■ 输入清单:
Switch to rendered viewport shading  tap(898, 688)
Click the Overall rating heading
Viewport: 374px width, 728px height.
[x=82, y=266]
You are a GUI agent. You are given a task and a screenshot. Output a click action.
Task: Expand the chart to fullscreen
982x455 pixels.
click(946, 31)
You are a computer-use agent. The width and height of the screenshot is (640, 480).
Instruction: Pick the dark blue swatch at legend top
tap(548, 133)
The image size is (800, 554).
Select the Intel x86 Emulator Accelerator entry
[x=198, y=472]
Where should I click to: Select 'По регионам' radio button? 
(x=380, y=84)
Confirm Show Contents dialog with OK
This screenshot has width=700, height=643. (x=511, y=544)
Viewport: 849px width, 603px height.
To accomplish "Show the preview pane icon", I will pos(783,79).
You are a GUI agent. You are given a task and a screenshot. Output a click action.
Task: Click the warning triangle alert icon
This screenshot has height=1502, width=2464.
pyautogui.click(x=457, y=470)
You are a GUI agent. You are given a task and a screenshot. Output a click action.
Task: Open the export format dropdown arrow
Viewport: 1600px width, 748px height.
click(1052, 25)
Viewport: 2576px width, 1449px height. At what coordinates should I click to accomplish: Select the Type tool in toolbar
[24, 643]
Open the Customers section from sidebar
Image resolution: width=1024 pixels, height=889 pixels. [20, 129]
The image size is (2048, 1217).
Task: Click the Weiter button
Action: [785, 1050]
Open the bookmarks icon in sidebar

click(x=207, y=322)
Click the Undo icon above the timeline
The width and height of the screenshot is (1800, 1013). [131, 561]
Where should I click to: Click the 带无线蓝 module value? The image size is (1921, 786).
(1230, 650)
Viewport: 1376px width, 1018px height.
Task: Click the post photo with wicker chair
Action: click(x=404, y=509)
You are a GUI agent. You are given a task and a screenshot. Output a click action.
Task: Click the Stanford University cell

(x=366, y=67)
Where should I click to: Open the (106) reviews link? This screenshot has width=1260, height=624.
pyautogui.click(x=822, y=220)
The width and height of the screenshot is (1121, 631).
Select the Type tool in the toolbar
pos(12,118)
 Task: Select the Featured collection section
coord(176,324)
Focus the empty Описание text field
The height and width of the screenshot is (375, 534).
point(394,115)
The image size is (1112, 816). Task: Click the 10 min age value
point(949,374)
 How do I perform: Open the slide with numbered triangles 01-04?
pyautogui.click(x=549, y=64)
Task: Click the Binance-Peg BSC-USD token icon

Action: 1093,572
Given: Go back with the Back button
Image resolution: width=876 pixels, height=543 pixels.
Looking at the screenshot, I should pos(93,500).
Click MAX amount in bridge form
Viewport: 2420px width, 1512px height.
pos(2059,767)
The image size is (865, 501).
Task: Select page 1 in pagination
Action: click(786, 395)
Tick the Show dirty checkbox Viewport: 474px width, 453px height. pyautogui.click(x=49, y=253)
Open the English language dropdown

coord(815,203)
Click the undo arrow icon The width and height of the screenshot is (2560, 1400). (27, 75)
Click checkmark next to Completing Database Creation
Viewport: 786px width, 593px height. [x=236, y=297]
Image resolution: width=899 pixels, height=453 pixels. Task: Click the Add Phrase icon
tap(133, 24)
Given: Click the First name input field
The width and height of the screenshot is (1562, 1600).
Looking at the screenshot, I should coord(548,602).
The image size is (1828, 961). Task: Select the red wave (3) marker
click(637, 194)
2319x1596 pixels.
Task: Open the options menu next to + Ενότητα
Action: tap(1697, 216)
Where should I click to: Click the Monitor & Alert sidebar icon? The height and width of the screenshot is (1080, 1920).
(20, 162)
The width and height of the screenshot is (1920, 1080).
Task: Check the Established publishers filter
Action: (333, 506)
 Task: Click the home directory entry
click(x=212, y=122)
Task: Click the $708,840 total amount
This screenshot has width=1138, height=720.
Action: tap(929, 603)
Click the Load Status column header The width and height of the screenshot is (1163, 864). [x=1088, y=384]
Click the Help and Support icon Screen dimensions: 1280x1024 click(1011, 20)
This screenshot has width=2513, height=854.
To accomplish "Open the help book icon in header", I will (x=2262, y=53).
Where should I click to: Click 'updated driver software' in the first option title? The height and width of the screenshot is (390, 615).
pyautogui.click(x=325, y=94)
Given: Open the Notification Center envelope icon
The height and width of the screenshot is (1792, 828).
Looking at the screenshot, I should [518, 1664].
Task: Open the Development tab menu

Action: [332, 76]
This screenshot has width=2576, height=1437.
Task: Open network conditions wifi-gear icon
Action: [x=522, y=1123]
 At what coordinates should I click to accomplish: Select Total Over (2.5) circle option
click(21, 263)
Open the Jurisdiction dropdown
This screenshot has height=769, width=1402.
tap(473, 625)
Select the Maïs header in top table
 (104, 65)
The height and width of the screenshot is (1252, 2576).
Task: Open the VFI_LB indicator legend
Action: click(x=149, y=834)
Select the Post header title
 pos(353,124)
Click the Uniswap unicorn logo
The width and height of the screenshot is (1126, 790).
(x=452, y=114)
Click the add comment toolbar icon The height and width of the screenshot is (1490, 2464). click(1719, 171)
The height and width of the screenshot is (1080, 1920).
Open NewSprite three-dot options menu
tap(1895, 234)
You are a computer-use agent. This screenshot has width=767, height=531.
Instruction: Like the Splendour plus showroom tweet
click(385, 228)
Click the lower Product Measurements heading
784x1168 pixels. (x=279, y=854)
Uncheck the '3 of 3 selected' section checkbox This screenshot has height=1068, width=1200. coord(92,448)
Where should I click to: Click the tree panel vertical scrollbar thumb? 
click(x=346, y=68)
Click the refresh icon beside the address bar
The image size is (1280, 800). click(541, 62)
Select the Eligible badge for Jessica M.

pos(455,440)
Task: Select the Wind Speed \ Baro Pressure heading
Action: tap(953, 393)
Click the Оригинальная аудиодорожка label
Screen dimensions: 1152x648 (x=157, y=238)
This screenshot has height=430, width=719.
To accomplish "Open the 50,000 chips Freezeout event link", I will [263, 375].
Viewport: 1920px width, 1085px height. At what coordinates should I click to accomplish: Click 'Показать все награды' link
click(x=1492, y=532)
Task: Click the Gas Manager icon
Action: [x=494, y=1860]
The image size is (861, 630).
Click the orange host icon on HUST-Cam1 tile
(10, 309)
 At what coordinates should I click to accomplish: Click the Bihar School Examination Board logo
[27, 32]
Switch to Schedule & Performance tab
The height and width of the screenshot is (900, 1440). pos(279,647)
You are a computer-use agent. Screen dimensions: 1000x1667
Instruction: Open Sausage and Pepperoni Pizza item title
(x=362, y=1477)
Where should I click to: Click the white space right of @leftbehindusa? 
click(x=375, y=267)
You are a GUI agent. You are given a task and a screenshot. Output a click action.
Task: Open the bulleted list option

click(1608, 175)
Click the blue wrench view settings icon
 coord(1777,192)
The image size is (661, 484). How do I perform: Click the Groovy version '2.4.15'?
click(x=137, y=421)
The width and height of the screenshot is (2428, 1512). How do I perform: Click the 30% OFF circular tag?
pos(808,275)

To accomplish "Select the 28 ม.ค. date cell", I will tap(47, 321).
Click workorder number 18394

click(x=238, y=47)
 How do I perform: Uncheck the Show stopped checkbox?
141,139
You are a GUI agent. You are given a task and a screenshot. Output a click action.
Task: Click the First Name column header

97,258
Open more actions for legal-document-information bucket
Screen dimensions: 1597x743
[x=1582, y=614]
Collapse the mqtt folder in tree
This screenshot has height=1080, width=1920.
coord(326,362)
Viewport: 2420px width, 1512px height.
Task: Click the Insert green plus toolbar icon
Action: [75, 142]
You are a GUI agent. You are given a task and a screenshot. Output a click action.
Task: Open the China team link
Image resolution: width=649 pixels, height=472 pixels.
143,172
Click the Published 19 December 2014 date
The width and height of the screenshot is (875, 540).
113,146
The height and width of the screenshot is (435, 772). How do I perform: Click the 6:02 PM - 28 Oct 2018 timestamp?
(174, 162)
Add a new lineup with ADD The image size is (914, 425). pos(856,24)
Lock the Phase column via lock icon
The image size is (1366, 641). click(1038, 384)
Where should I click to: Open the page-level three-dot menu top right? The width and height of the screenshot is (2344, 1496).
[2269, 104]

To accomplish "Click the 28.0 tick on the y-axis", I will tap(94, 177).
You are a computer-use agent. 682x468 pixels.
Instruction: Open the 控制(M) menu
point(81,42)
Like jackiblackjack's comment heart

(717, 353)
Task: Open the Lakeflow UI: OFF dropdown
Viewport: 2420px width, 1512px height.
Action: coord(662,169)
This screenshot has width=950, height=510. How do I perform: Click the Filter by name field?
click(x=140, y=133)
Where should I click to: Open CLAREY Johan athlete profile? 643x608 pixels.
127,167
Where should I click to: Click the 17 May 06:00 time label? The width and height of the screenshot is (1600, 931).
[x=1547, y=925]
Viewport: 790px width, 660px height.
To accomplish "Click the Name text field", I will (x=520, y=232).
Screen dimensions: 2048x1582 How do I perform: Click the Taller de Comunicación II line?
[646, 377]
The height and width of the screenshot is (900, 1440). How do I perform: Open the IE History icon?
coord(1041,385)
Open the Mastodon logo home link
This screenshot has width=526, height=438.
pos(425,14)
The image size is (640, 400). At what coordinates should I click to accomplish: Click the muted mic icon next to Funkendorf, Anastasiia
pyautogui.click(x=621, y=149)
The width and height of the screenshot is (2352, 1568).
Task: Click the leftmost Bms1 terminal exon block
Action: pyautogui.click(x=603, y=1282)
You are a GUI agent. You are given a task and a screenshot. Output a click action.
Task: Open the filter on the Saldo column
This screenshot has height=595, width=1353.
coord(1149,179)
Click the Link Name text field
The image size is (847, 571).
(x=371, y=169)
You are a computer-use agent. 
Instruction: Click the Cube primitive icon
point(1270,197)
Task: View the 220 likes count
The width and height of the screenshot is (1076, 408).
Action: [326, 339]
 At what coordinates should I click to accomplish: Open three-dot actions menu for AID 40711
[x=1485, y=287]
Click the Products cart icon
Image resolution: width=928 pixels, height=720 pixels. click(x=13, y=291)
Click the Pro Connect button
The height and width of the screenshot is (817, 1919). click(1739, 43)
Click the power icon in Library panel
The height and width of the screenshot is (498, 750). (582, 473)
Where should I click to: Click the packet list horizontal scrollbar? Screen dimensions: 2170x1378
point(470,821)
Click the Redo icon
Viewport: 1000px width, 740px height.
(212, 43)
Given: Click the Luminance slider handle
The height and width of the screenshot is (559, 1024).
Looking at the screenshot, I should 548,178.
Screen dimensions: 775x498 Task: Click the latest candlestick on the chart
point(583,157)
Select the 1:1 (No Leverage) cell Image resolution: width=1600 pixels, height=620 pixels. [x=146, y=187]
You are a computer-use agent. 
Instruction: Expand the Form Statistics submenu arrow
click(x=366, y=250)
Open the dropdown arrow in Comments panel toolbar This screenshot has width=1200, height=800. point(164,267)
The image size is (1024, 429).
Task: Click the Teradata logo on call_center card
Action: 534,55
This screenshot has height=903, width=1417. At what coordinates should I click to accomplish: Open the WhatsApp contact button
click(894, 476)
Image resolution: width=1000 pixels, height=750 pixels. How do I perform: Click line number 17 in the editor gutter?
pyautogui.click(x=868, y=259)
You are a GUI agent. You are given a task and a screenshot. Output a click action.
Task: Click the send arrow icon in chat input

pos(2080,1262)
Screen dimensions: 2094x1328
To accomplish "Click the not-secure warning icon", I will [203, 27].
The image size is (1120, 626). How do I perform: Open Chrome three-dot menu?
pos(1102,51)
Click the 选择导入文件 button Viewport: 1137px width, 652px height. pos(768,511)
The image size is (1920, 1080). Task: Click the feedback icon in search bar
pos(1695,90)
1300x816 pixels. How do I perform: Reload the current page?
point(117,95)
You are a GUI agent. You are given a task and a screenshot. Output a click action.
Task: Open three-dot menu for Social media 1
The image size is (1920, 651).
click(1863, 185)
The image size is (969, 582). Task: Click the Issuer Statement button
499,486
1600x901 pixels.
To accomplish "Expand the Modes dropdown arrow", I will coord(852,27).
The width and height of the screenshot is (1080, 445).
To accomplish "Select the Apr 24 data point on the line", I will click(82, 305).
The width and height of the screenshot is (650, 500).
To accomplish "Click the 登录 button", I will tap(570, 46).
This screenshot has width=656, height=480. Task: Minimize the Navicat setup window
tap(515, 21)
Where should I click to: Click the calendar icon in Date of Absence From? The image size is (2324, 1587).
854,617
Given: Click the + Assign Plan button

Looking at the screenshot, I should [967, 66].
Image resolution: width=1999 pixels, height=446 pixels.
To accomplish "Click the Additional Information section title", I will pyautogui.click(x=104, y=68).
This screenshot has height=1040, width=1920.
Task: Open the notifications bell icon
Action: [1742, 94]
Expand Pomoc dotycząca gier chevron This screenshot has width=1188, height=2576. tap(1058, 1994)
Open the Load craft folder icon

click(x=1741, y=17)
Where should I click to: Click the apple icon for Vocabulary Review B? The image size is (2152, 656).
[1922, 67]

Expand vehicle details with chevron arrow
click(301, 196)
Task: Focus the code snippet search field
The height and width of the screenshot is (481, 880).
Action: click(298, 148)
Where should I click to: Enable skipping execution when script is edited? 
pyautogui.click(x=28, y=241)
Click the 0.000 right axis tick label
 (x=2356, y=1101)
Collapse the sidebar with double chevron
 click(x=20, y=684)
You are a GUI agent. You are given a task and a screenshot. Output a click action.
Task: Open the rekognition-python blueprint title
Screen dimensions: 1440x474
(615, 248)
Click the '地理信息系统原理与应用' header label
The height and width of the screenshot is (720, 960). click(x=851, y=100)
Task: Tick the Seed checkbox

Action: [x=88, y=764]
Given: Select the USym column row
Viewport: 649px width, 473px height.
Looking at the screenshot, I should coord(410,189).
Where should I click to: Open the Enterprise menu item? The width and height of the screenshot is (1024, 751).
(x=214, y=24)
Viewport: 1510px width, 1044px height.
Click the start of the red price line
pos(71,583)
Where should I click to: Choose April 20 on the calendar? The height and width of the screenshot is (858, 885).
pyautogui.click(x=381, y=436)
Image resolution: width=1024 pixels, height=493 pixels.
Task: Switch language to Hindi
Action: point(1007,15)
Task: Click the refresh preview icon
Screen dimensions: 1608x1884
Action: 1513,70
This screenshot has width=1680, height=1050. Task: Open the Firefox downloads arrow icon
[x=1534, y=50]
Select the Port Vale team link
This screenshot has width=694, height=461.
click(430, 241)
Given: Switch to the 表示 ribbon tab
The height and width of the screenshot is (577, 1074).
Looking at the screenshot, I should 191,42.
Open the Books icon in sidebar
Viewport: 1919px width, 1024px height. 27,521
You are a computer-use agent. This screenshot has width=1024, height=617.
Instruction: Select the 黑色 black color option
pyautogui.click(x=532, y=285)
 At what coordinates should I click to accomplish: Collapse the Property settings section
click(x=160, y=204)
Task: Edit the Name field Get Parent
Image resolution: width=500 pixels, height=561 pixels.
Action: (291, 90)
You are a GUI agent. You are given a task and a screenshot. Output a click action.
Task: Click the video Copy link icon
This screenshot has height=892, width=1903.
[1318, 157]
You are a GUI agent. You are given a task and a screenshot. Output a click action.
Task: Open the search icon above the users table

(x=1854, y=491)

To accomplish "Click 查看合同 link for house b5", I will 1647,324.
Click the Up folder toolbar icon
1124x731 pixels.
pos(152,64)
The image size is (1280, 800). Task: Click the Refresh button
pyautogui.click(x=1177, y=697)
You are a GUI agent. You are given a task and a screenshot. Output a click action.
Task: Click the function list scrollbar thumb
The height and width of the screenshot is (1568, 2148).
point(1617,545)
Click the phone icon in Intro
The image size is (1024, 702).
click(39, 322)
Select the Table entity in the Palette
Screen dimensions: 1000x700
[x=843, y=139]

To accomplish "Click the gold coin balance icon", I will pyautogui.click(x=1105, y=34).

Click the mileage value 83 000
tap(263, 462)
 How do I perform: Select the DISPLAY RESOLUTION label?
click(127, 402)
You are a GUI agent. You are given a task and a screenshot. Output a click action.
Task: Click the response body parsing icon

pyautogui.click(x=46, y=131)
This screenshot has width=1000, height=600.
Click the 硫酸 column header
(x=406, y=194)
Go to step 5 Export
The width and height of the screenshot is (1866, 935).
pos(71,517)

■ 作答要求:
将清单从开头起直到含有"tap(548, 133)"的那一行（含该行）为止的各行填入 Markdown 表格，列名分别为"序号"和"内容"，空行不列入。

■ 参考答案:
| 序号 | 内容 |
|---|---|
| 1 | Switch to rendered viewport shading  tap(898, 688) |
| 2 | Click the Overall rating heading |
| 3 | Viewport: 374px width, 728px height. |
| 4 | [x=82, y=266] |
| 5 | You are a GUI agent. You are given a task and a screenshot. Output a click action. |
| 6 | Task: Expand the chart to fullscreen |
| 7 | 982x455 pixels. |
| 8 | click(946, 31) |
| 9 | You are a computer-use agent. The width and height of the screenshot is (640, 480). |
| 10 | Instruction: Pick the dark blue swatch at legend top |
| 11 | tap(548, 133) |